# [Wet Thumb Forum]-Should I add Co2 right now?



## Spaceman Spiff (Feb 22, 2003)

I've just completed purchasing my CO2 equipment and now want to start adding co2 to the tank. Here's the tank stats:

66 gallon.
FE - 0,
PHO4 ~5 (A little high, black brush algae problem)
NO2, < 0.3
NO3 < 8
PH 6.2 ~ 6.5
Ammonia 0
KH 2
GH 0

160 watts on for 3 hours, off for 3 on for 6 to break algae cycle

Heavily planted, medium fish stock all tetras
Japonica, ottos & clown loaches.

Do I dare start adding CO2? If so, I was thinking rougly ~1 - 2 bubbles /min to see how well things take off.

Suggestions?

Later.

Doug.


----------



## Spaceman Spiff (Feb 22, 2003)

I've just completed purchasing my CO2 equipment and now want to start adding co2 to the tank. Here's the tank stats:

66 gallon.
FE - 0,
PHO4 ~5 (A little high, black brush algae problem)
NO2, < 0.3
NO3 < 8
PH 6.2 ~ 6.5
Ammonia 0
KH 2
GH 0

160 watts on for 3 hours, off for 3 on for 6 to break algae cycle

Heavily planted, medium fish stock all tetras
Japonica, ottos & clown loaches.

Do I dare start adding CO2? If so, I was thinking rougly ~1 - 2 bubbles /min to see how well things take off.

Suggestions?

Later.

Doug.


----------



## captain (May 12, 2006)

I say start adding. Might want to raise the KH a little. When I started my CO2 I started with what I thought was a low bubble rate and then slowly raised it over a few days until I got the CO2 range I wanted.

If you have the lights and ferts then adding CO2 will make it a hell of a lot easier to deal with the algea. I had every which algae in my tank. Once I upped everything to the right levels the algae stopped propogating. All I am doing now is removing affected leaves as new leaves grow in. I expect to have all the affected leaves removed in a couple of weeks.

-Steve
See profile for tank info


----------



## m.lemay (Jan 9, 2005)

Stop using that broken light cycle to stop algae. In effect your also breaking the photosyntesis cycle of the plants, not good. Keep your light cycle between 10-12 hours daily so that your plants have a chance to kick into gear, thats where you're gonna beat the algae.

75 gal,pressurized CO2 with controller, 3WPG PC lighting,gravel/flourite 50/50 substrate, Filstar XP3, GH=7,KH=5,PH=6.9,NO3=10ppm, PO4=1-2ppm,K=20ppm+/-, FE=.1ppm


----------



## Rex Grigg (Jan 22, 2004)

Get your kH up to around 4 and get your gH up around 7. You might try adding some crushed coral to your filter. Get the CO2 started and it will help with the BBA problem. And as has been stated stop using the funny light cycle.

Moderator










American by birth, Marine by the grace of God! This post spell checked with IESpell available at http://www.iespell.com

See my Profile for tank details.


----------



## Spaceman Spiff (Feb 22, 2003)

I checked the bulbs on the tank. I replaced 2 that were past their prime.

I'm going to start doing biweekly 30% water changes to get that PhO4 down and start CO2 slowly. I'm also going to add some crushed coral to the cannister filter.

# [GIVEN EXERCISE A]
Name every distinct username that posts in the aquarium CO2 thread.
# [GIVEN EXERCISE B]
Answer these questions about the aquarium CO2 thread:
(i) What size is the tank in the opening post?
(ii) To roughly what kH level does Rex Grigg suggest raising the water?
(iii) How many hours of light per day does m.lemay recommend?
# [GIVEN EXERCISE C]
Continue the aquarium CO2 thread from its last post.
The material that comes next is unrelated to the aquarium CO2 thread.

# [STORED DATA]
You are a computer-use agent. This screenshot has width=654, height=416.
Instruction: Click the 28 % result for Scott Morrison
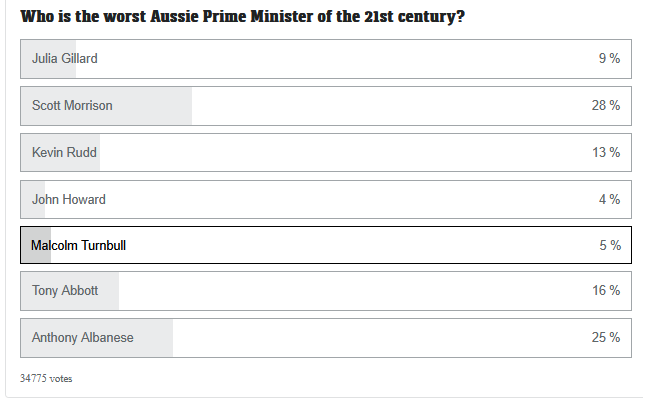click(x=606, y=106)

# [RESULT A]
Spaceman Spiff, captain, m.lemay, Rex Grigg

# [RESULT B]
(i) 66 gallons
(ii) Around 4
(iii) Between 10 and 12 hours

# [RESULT C]
Where was that CO2 table on this site? I can't find it.

Later.

Doug.


----------



## JamesHoftiezer (Feb 2, 2003)

CO2 Calculator

*James Hoftiezer

Tank Journal - Aquascape ( Latest / Archive )
Tank Journal - Parts and Construction ( Latest / Archive )*


----------



## Vicki (Jan 31, 2003)

I'm assuming by biweekly you mean twice a week, rather than every other week. If you DID mean every other week and are doing less than that now, you definitely need to kick up your water changes. Be sure to test your tap water as well as your tank water, though, to make sure about exactly what you're adding. If your tap water is high in phosphates, you might want to try a phosphate absorbing resin to get them down in a reasonable range. Look to your feeding regimen also; if you're feeding your tetras a lot of flake food, much of it may be going uneaten, especially if the clowns are still small; you might look at cutting down there also. I also agree about the light cycle, you're helping the algae more than you're hurting it by doing that. Be sure and raise your KH to a reasonable level (at least 4) before you start CO2; you can do that with baking soda. Use 1/2 tsp. dissolved in water and add to the tank; wait an hour, and test to see what you've achieved. The baking soda will raise your ph, and depending on how much it goes up, you might want to wait several hours before you add more, or add it daily for a few days. When it's where you want it, start your CO2; that will bring the ph down again. Once your plants are getting everything they need and growing well, the algae will begin to retreat. Pruning off the most heavily affected leaves will help the process also. Good luck!


----------



## walpurgis999 (Feb 6, 2003)

I say go balls to the wall and start the CO2 to where you want it right away. Most fish can handle the PH swing, and your plants will start fighting that algae. Mainly algae grows on slow growing plants--and the CO2 will help those plants kick in gear.


----------



## Spaceman Spiff (Feb 22, 2003)

Started the CO2 Saturday & Sunday at 3-4 bubbles/min. Increased it to 6/min. So far so good. I did see a cardinal tetra start to act goofy. I added an airstone for a little while to monitor the situation. It could be coquincidental.

30% water changes 3 times weekly and triming away any leaves I can see. 

Feeding is not an issue. I feed properly. I think the tank being moved and having to partly recycle again had an effect on it.

No PO4 in the regular tap water.
I'm also trimming off the worst plants. Every water change will help.

Later.

Doug.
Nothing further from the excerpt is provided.